Ketika sampai di parkiran, aku menawarkan untuk memboncengnya.

“Dengar, ini motorku dan aku tidak akan mempercayai siapapun, bahkan dirimu, untuk mengendarainya. Lebih baik kamu duduk manis di belakang dan peluk erat diriku karena aku akan mengebut.”

Benar saja, caranya mengendarai seperti orang yang dengan sengaja menjemput ajalnya. Jalanan yang kami lewati terasa sangat asing tanpa orang-orang dan kendaraan yang melintas. Kami akhirnya sampai dan aku berterimakasih padanya mengingatkannya untuk berhati-hati.

Hari ini menjadi kenangan pahit bahwa band The Costumers resmi bubar. Sayang sekali, aku belum sempat berkontribusi banyak. Padahal, di dalam hatiku, aku sedikit berharap bahwa kami dapat melakukan tur ke luar kota dengan lagu-lagu yang kami ciptakan. Sisi positifnya, aku masih hidup dan tidak mengalami cidera yang serius. Dengan semua yang telah aku alami, akhirnya aku cukup lelah untuk tertidur.

 

*

 

Restu menelponku beberapa hari setelah rasa sakit di kepalaku mereda. Dia bilang bahwa dia membutuhkan bantuanku saat kembali ke sini pagi esok hari. Dia berjanji akan menjelaskan lebih lanjut besok dan memintaku agar mengosongkan jadwal sepanjang hari. Karena semester baru akan dimulai dalam beberapa hari ke depan, sehingga aku memenuhi permintaannya selagi aku masih memiliki waktu luang.

Ketika Restu bilang dia akan datang, aku tidak menyangka bahwa dia akan mengendarai truk bak terbuka bersamanya. Terdapat stiker yang menempel pada kaca depan yang bertuliskan ‘urip iku urup’, sebuah istilah dari Jawa yang berarti hidup itu seperti api yang harus berguna dan membantu orang lain.
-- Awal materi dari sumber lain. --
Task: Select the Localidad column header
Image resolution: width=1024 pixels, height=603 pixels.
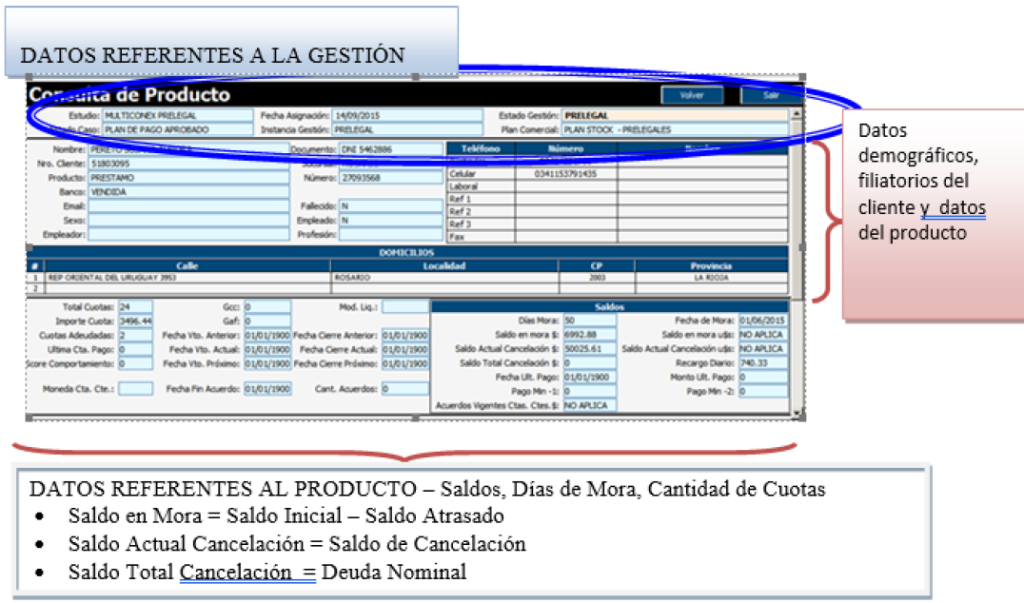Action: point(443,267)
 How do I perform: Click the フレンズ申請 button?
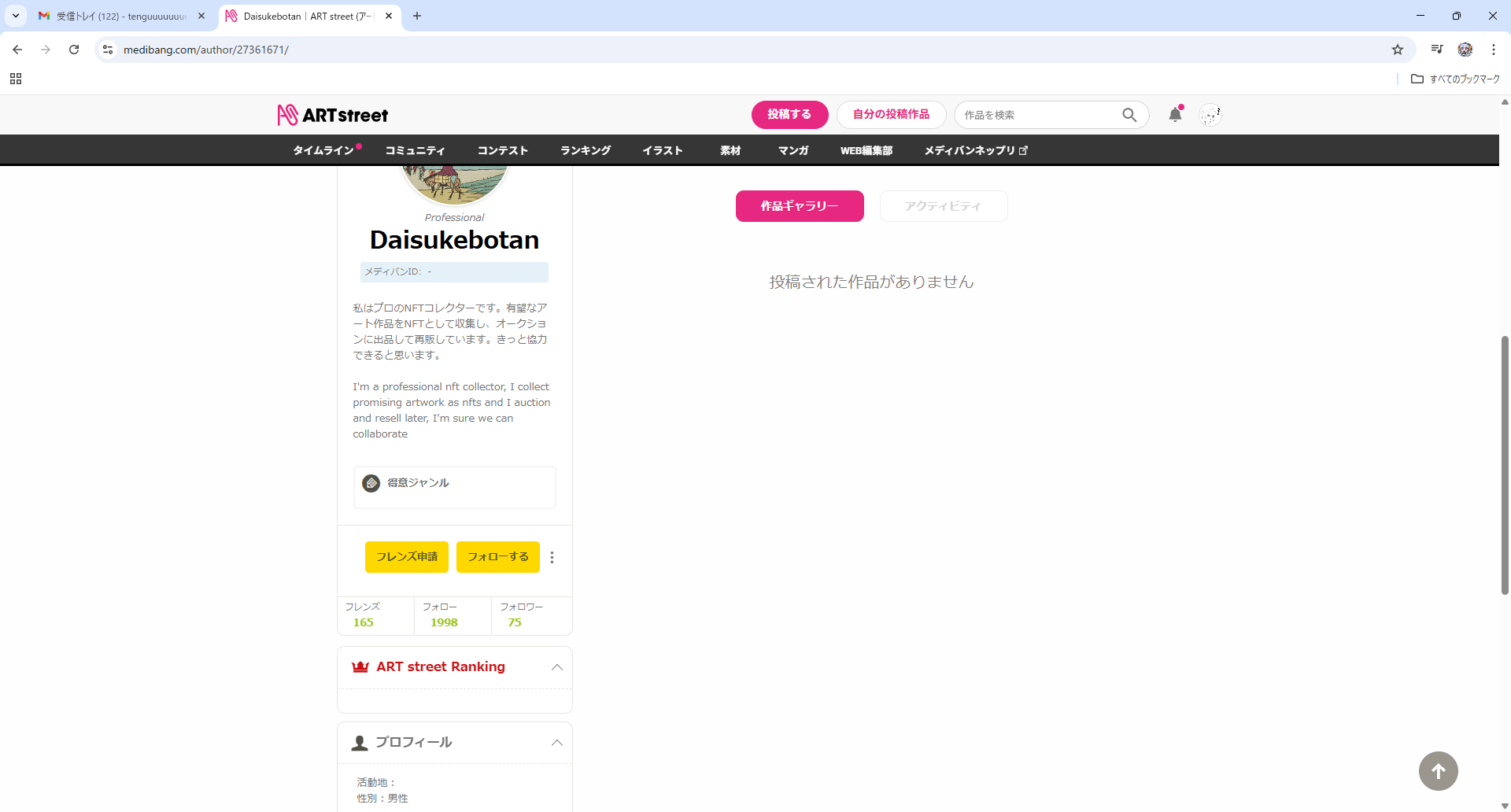407,557
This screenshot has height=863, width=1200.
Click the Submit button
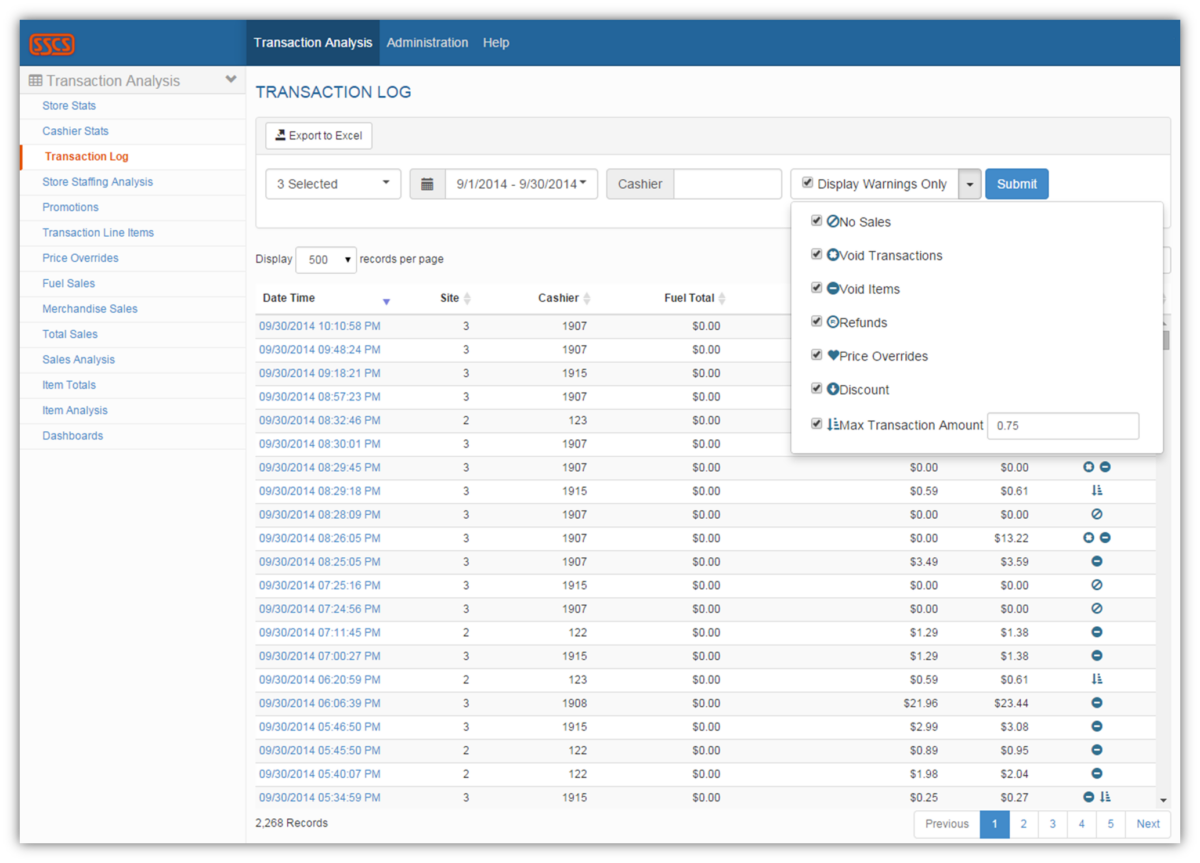tap(1016, 183)
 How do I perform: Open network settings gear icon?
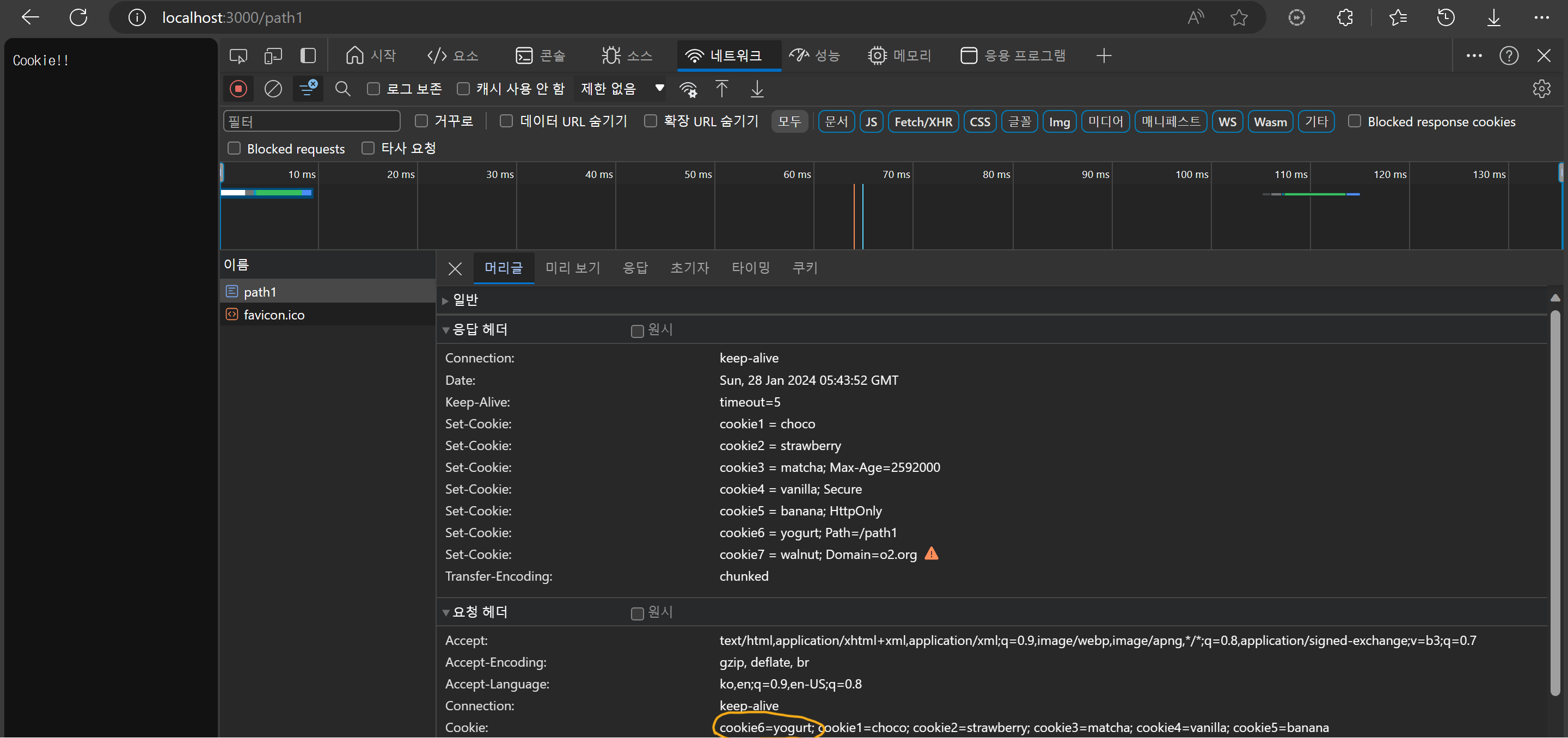tap(1541, 89)
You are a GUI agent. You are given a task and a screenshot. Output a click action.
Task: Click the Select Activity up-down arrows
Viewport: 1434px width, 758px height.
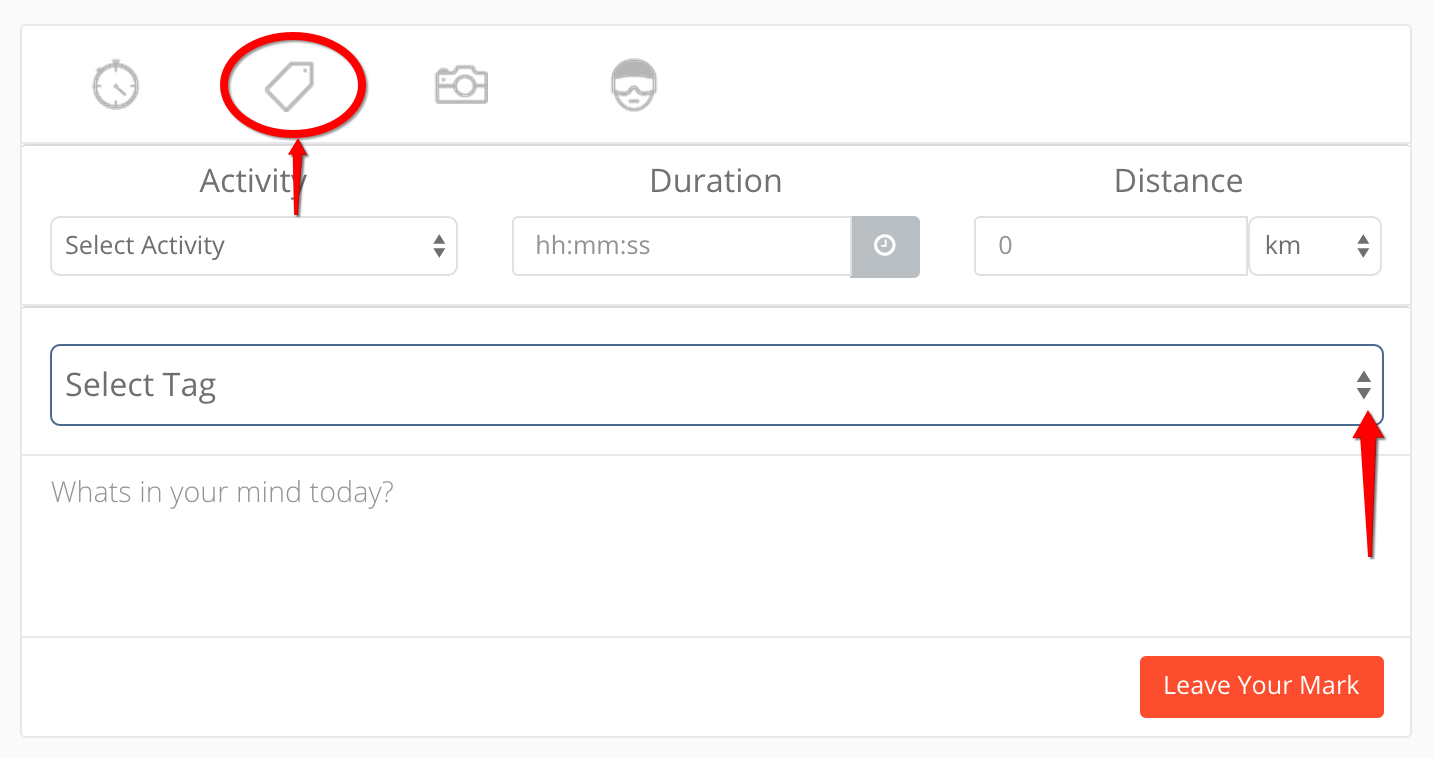pos(438,246)
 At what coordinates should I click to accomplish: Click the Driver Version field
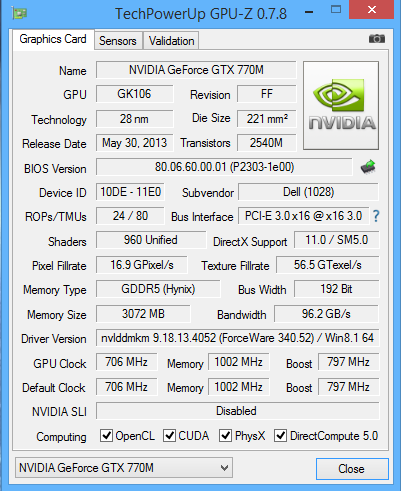[x=237, y=338]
“Apa maksud dari semua ini,” kataku setelah dia keluar dari mobil.

“Memangnya aku belum bilang sebelumnya ya?”

“Kau tidak pernah bilang apa-apa.”

“Mulai hari ini, aku tidak akan tinggal di bawah gubuk reyot ini.”

“Selamat ya, aku harap kau tidak melupakanku dan yang lainnya.”

“Tentu, terutama penjahat licik yang telah mencuri kecapku dan orang gila yang meninggalkan kotorannya di toilet.”

Kami menertawakan kekonyolan tersebut.

“Di mana kamu akan tinggal? Kurasa Pogung tidak lebih baik dari Sendowo. Di sana terlalu ramai, walaupun makanannya enak-enak sih.”